> _Task requirements_
Record by record, give the entire listing again exactly.
*** Data under study ***
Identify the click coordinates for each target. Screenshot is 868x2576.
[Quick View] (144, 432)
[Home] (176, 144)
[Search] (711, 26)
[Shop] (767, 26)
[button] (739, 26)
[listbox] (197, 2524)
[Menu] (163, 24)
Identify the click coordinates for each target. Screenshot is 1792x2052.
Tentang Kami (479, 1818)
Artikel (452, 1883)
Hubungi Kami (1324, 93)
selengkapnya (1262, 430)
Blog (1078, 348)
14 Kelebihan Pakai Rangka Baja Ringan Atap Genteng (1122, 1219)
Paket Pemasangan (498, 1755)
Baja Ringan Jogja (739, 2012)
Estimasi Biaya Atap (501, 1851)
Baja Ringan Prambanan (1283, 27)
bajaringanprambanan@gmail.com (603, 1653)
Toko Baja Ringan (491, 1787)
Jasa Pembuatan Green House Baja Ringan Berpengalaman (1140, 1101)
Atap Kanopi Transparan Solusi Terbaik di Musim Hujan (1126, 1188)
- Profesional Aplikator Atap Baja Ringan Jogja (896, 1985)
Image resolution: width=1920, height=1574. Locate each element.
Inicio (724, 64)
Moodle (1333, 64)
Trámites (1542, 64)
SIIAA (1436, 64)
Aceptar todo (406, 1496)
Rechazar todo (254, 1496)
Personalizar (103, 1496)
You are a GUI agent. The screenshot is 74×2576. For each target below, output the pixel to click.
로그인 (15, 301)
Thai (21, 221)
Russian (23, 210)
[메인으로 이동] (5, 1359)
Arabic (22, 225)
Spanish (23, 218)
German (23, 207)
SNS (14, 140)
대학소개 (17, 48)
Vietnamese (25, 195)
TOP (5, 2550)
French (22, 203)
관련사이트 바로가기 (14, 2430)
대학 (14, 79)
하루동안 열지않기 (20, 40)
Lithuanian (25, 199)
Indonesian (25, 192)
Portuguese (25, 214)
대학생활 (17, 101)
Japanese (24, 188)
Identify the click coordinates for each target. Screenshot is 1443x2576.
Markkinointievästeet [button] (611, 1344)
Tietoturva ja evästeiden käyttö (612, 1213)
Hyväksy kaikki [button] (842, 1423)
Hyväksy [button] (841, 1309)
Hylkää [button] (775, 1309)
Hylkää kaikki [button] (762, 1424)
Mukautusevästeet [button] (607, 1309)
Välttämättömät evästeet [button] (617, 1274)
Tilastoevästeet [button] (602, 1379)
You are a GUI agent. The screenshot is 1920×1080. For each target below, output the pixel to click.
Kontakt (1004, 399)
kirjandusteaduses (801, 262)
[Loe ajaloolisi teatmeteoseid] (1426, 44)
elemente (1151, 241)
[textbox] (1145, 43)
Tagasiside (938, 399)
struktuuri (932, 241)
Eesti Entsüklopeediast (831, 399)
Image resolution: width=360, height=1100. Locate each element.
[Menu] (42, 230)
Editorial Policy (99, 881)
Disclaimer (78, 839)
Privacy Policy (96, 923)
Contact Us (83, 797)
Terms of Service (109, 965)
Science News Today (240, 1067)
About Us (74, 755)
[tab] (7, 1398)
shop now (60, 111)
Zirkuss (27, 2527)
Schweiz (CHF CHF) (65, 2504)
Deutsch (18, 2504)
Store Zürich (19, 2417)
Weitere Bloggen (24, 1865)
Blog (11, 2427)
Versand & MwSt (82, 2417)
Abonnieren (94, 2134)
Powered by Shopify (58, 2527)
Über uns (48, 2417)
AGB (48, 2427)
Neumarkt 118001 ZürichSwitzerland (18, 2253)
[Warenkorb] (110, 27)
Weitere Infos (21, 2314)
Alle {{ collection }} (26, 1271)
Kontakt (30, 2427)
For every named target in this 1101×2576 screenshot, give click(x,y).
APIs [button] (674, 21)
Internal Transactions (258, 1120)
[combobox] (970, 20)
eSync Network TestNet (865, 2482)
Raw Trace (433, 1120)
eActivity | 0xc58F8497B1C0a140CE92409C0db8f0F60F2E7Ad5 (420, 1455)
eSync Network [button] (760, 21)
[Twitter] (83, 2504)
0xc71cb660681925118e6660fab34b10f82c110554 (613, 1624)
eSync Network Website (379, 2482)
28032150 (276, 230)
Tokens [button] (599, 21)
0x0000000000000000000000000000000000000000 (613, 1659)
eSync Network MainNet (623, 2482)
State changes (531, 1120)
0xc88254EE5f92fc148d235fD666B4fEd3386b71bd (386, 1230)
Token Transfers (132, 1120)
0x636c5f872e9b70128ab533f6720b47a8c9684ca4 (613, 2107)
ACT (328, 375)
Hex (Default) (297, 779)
*** End of Data under study ***
> _Response area_
Identify the click coordinates for each target. Screenshot is 868x2576.
[Quick View] (144, 432)
[Home] (176, 144)
[Search] (711, 26)
[Shop] (767, 26)
[button] (739, 26)
[listbox] (197, 2524)
[Menu] (163, 24)
Identify the click coordinates for each target. Screenshot is 1792x2052.
Tentang Kami (479, 1818)
Artikel (452, 1883)
Hubungi Kami (1324, 93)
selengkapnya (1262, 430)
Blog (1078, 348)
14 Kelebihan Pakai Rangka Baja Ringan Atap Genteng (1122, 1219)
Paket Pemasangan (498, 1755)
Baja Ringan Jogja (739, 2012)
Estimasi Biaya Atap (501, 1851)
Baja Ringan Prambanan (1283, 27)
bajaringanprambanan@gmail.com (603, 1653)
Toko Baja Ringan (491, 1787)
Jasa Pembuatan Green House Baja Ringan Berpengalaman (1140, 1101)
Atap Kanopi Transparan Solusi Terbaik di Musim Hujan (1126, 1188)
- Profesional Aplikator Atap Baja Ringan Jogja (896, 1985)
Image resolution: width=1920, height=1574. Locate each element.
Inicio (724, 64)
Moodle (1333, 64)
Trámites (1542, 64)
SIIAA (1436, 64)
Aceptar todo (406, 1496)
Rechazar todo (254, 1496)
Personalizar (103, 1496)
You are a GUI agent. The screenshot is 74×2576. For each target below, output the pixel to click.
로그인 (15, 301)
Thai (21, 221)
Russian (23, 210)
[메인으로 이동] (5, 1359)
Arabic (22, 225)
Spanish (23, 218)
German (23, 207)
SNS (14, 140)
대학소개 (17, 48)
Vietnamese (25, 195)
TOP (5, 2550)
French (22, 203)
관련사이트 바로가기 (14, 2430)
대학 (14, 79)
하루동안 열지않기 (20, 40)
Lithuanian (25, 199)
Indonesian (25, 192)
Portuguese (25, 214)
대학생활 (17, 101)
Japanese (24, 188)
Identify the click coordinates for each target. Screenshot is 1443x2576.
Markkinointievästeet [button] (611, 1344)
Tietoturva ja evästeiden käyttö (612, 1213)
Hyväksy kaikki [button] (842, 1423)
Hyväksy [button] (841, 1309)
Hylkää [button] (775, 1309)
Hylkää kaikki [button] (762, 1424)
Mukautusevästeet [button] (607, 1309)
Välttämättömät evästeet [button] (617, 1274)
Tilastoevästeet [button] (602, 1379)
You are a GUI agent. The screenshot is 1920×1080. For each target below, output the pixel to click.
Kontakt (1004, 399)
kirjandusteaduses (801, 262)
[Loe ajaloolisi teatmeteoseid] (1426, 44)
elemente (1151, 241)
[textbox] (1145, 43)
Tagasiside (938, 399)
struktuuri (932, 241)
Eesti Entsüklopeediast (831, 399)
Image resolution: width=360, height=1100. Locate each element.
[Menu] (42, 230)
Editorial Policy (99, 881)
Disclaimer (78, 839)
Privacy Policy (96, 923)
Contact Us (83, 797)
Terms of Service (109, 965)
Science News Today (240, 1067)
About Us (74, 755)
[tab] (7, 1398)
shop now (60, 111)
Zirkuss (27, 2527)
Schweiz (CHF CHF) (65, 2504)
Deutsch (18, 2504)
Store Zürich (19, 2417)
Weitere Bloggen (24, 1865)
Blog (11, 2427)
Versand & MwSt (82, 2417)
Abonnieren (94, 2134)
Powered by Shopify (58, 2527)
Über uns (48, 2417)
AGB (48, 2427)
Neumarkt 118001 ZürichSwitzerland (18, 2253)
[Warenkorb] (110, 27)
Weitere Infos (21, 2314)
Alle {{ collection }} (26, 1271)
Kontakt (30, 2427)
For every named target in this 1101×2576 screenshot, give click(x,y).
APIs [button] (674, 21)
Internal Transactions (258, 1120)
[combobox] (970, 20)
eSync Network TestNet (865, 2482)
Raw Trace (433, 1120)
eActivity | 0xc58F8497B1C0a140CE92409C0db8f0F60F2E7Ad5 (420, 1455)
eSync Network [button] (760, 21)
[Twitter] (83, 2504)
0xc71cb660681925118e6660fab34b10f82c110554 (613, 1624)
eSync Network Website (379, 2482)
28032150 (276, 230)
Tokens [button] (599, 21)
0x0000000000000000000000000000000000000000 (613, 1659)
eSync Network MainNet (623, 2482)
State changes (531, 1120)
0xc88254EE5f92fc148d235fD666B4fEd3386b71bd (386, 1230)
Token Transfers (132, 1120)
0x636c5f872e9b70128ab533f6720b47a8c9684ca4 (613, 2107)
ACT (328, 375)
Hex (Default) (297, 779)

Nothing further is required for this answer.